Exactly one year ago today, Jeremy Hunt was given the keys to the Treasury with one job — save the British economy from meltdown.

But 12 months on and — despite a lot of reasons to be cheerful — Mr Hunt is still just as restrained.

A drab Autumn Statement on November 22, with little in the way of giveaways, is set to dismay impatient Tories crying out for something to sell on the doorstep.

“He’s the new Eeyore,” said one Conservative. “And a lot of us are getting sick of his doom and gloom.”

Chatter is still persistent that someone a little more upbeat will be needed in No11 to face the voters next year.

While No 10 remains chipper, the mood in the ministerial ranks is rather less so this weekend, especially as hopes that polls were tightening after the net zero brake-slamming appear to have been snuffed out.

“Across every single age and demographic we are now behind,” laments one minister, “The scale and depth of our unpopularity is something to behold.”

Hopes of holding on to the Mid-Bedfordshire by-election next Thursday have evaporated as the Lib Dems pull off from attacking Labour and go for Tory votes.

It would be the biggest ever majority overturned if Labour won the seat, with the Tamworth by-election also already being chalked up as a heavy loss for the Government that day.

Some MPs are clinging to the hope that hostility on the doorstep is not as hostile as the polls would suggest.

‘Man of change’ Sunak

But arguably what some are finding is worse — “If anything it’s a bit sympathetic,” one said.
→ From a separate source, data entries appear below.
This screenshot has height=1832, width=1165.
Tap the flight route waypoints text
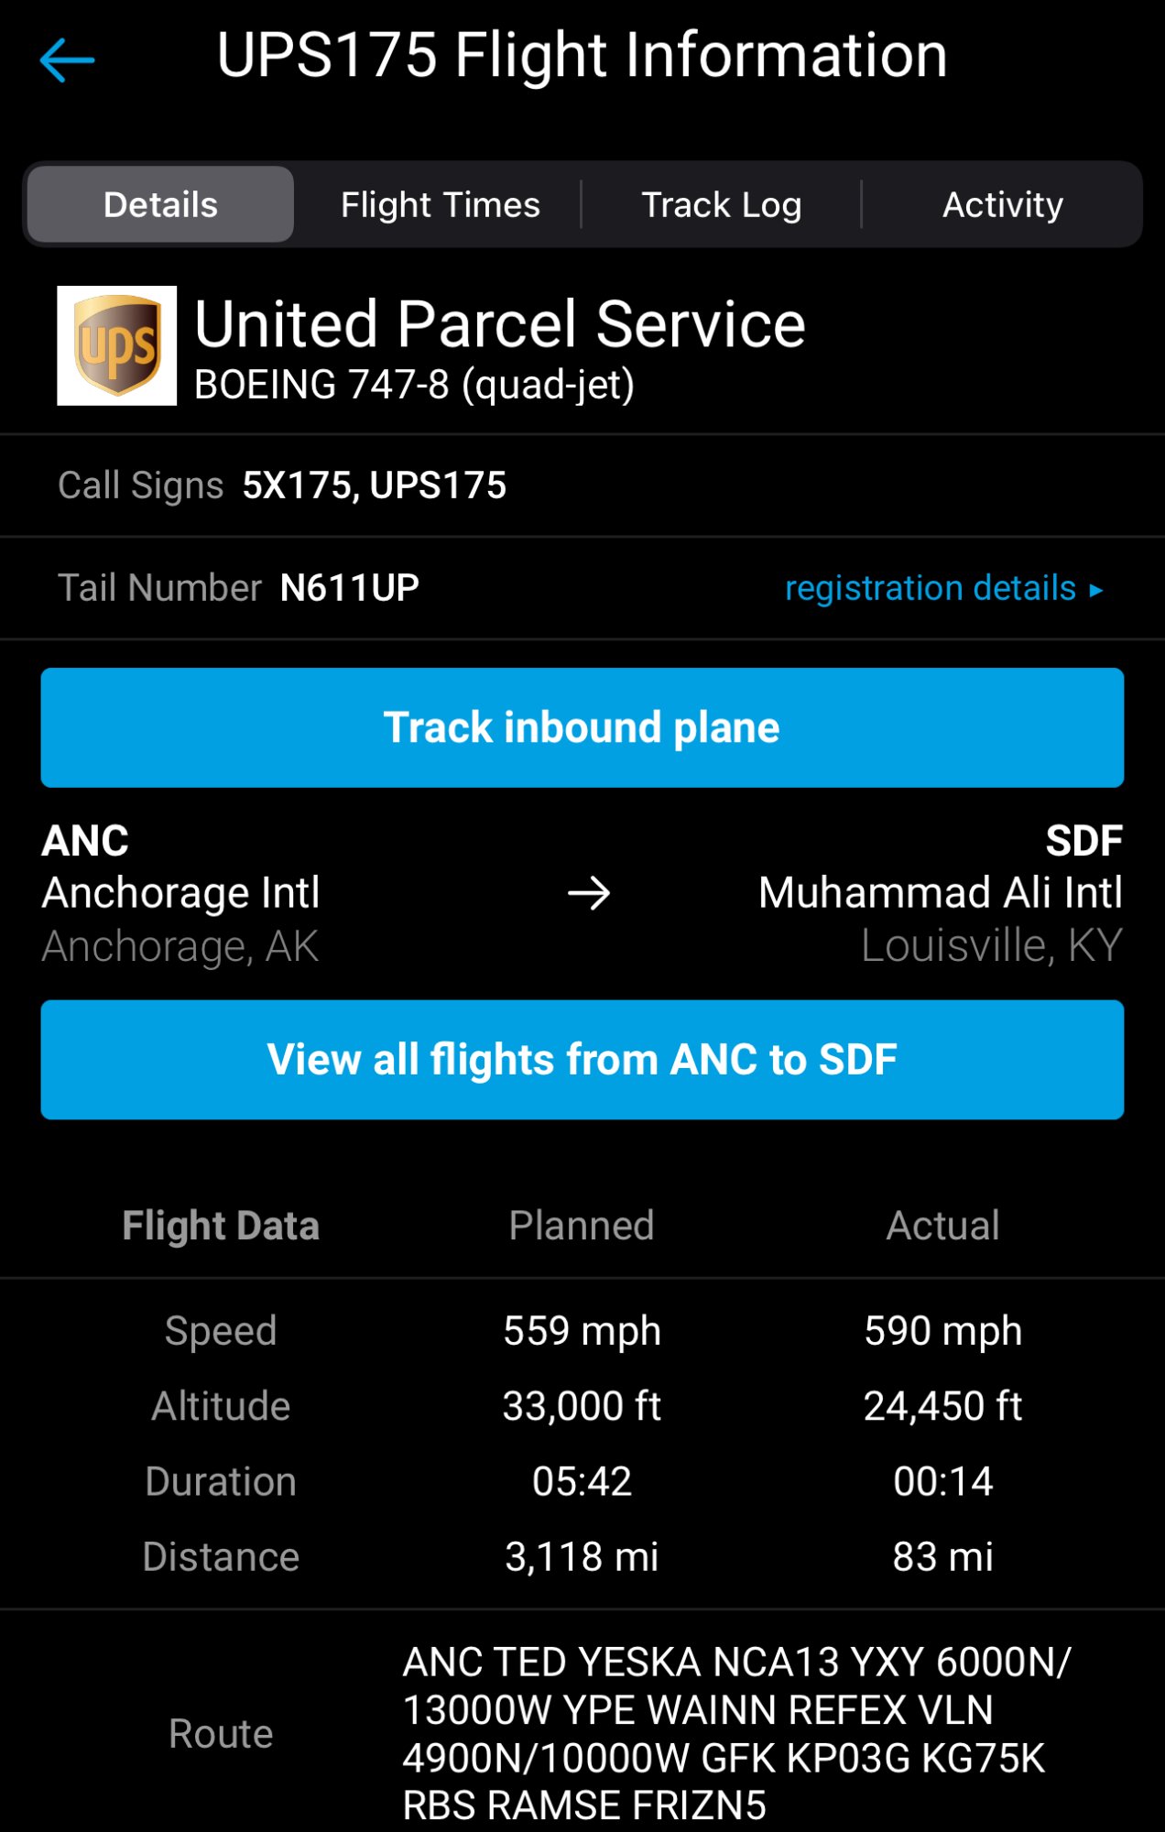[x=735, y=1733]
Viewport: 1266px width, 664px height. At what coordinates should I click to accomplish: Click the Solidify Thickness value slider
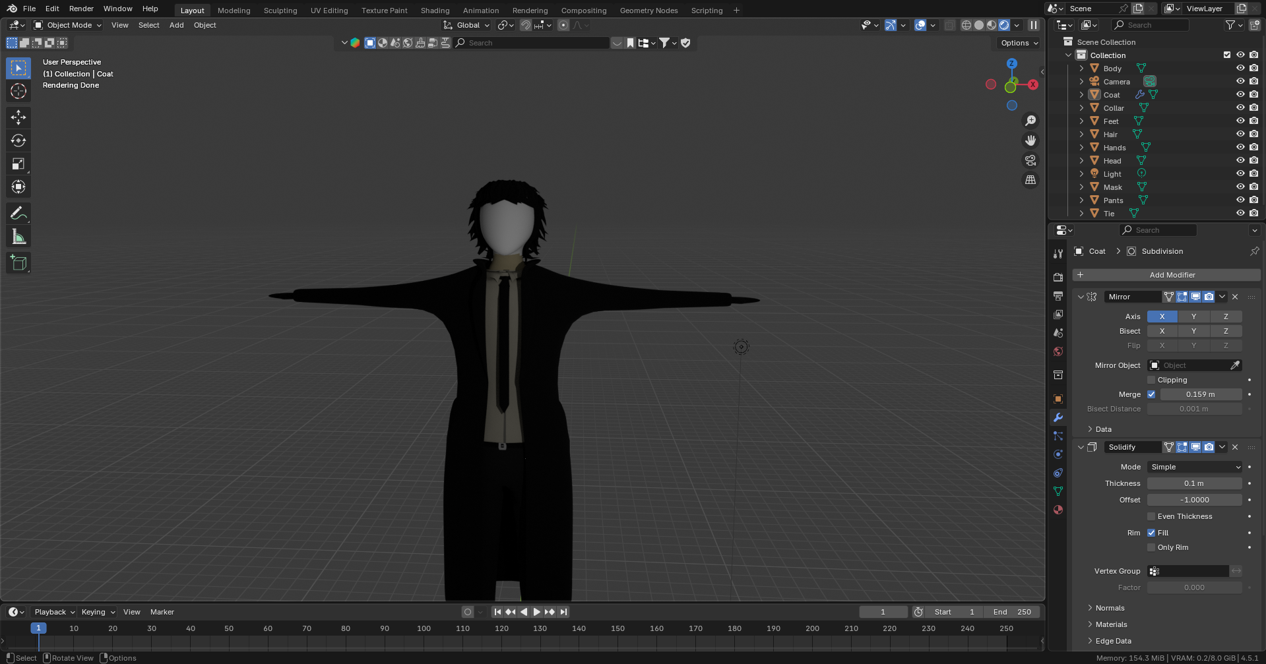1194,483
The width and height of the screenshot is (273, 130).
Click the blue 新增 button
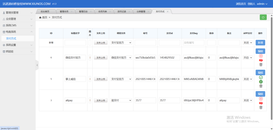click(x=260, y=43)
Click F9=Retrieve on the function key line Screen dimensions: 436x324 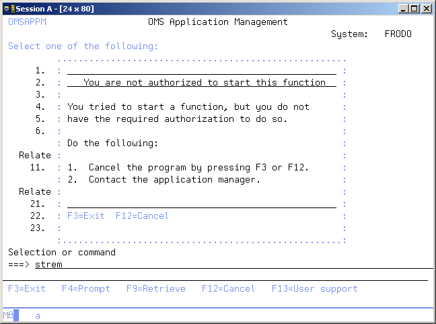156,288
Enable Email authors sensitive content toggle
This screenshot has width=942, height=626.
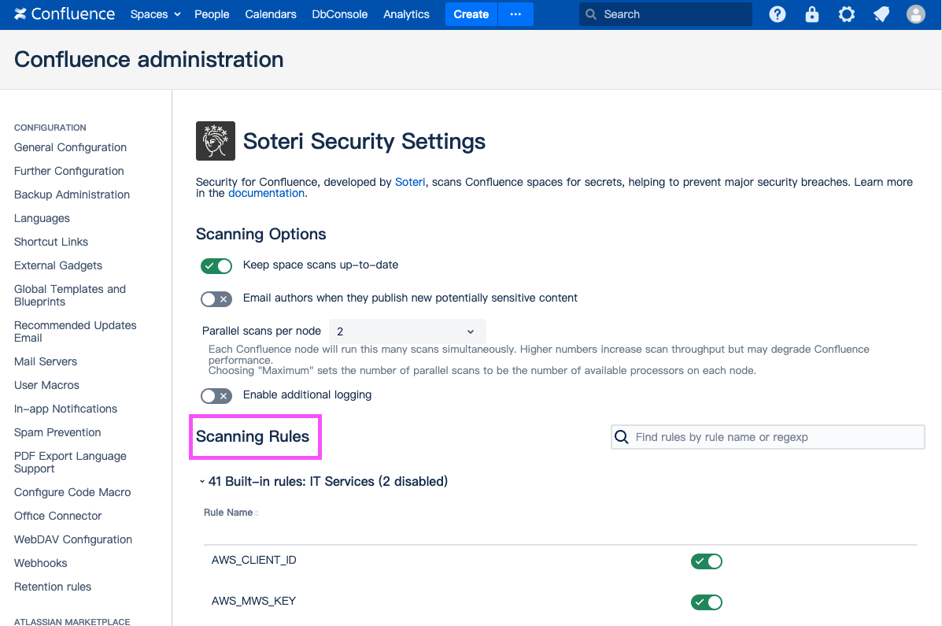(x=216, y=299)
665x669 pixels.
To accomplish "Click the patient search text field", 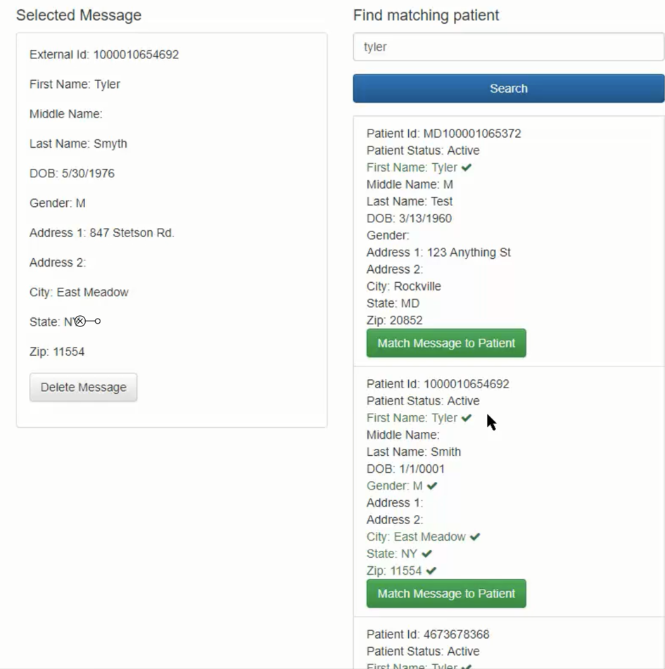I will tap(508, 47).
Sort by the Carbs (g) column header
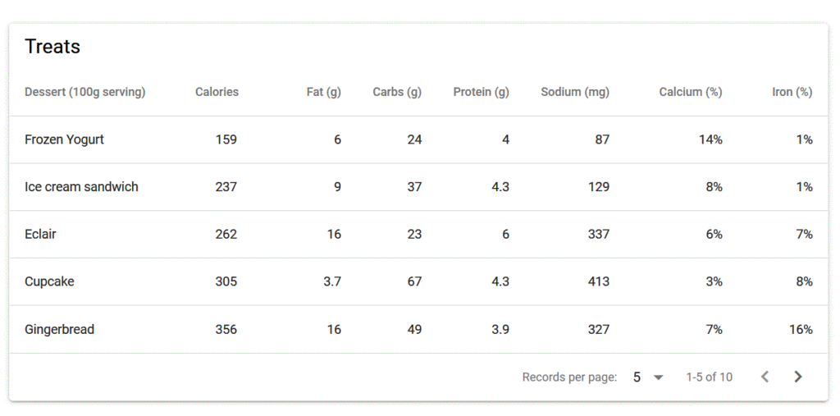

The last thing anyone hoping to win wants to be is the pity party.

Yet No 10 insiders hit back, insisting their new approach of casting Sunak as the man of change started well before party conference, and will continue long after — “But it’s going to take time to bear fruit.”

And they are delighted with two key concessions from Starmer in Liverpool.

Firstly, that his overhaul of investment in the UK will mean more borrowing, and secondly that he would scrap the Rwanda plan even if it was working.

“We’re going to spend the next few weeks bashing them round the head on two issues — borrowing and borders,” says a No 10 source.

A lot rests on any hope of getting a plane off to Rwanda in the run-up to next year’s election — with the Supreme Court verdict due back next month.

Privately, Home Secretary Suella Braverman is far more sceptical of a win than No 10 — the natural caution of a lawyer, says one ally — but a lot is banking on a “wheels up” moment to turn things around.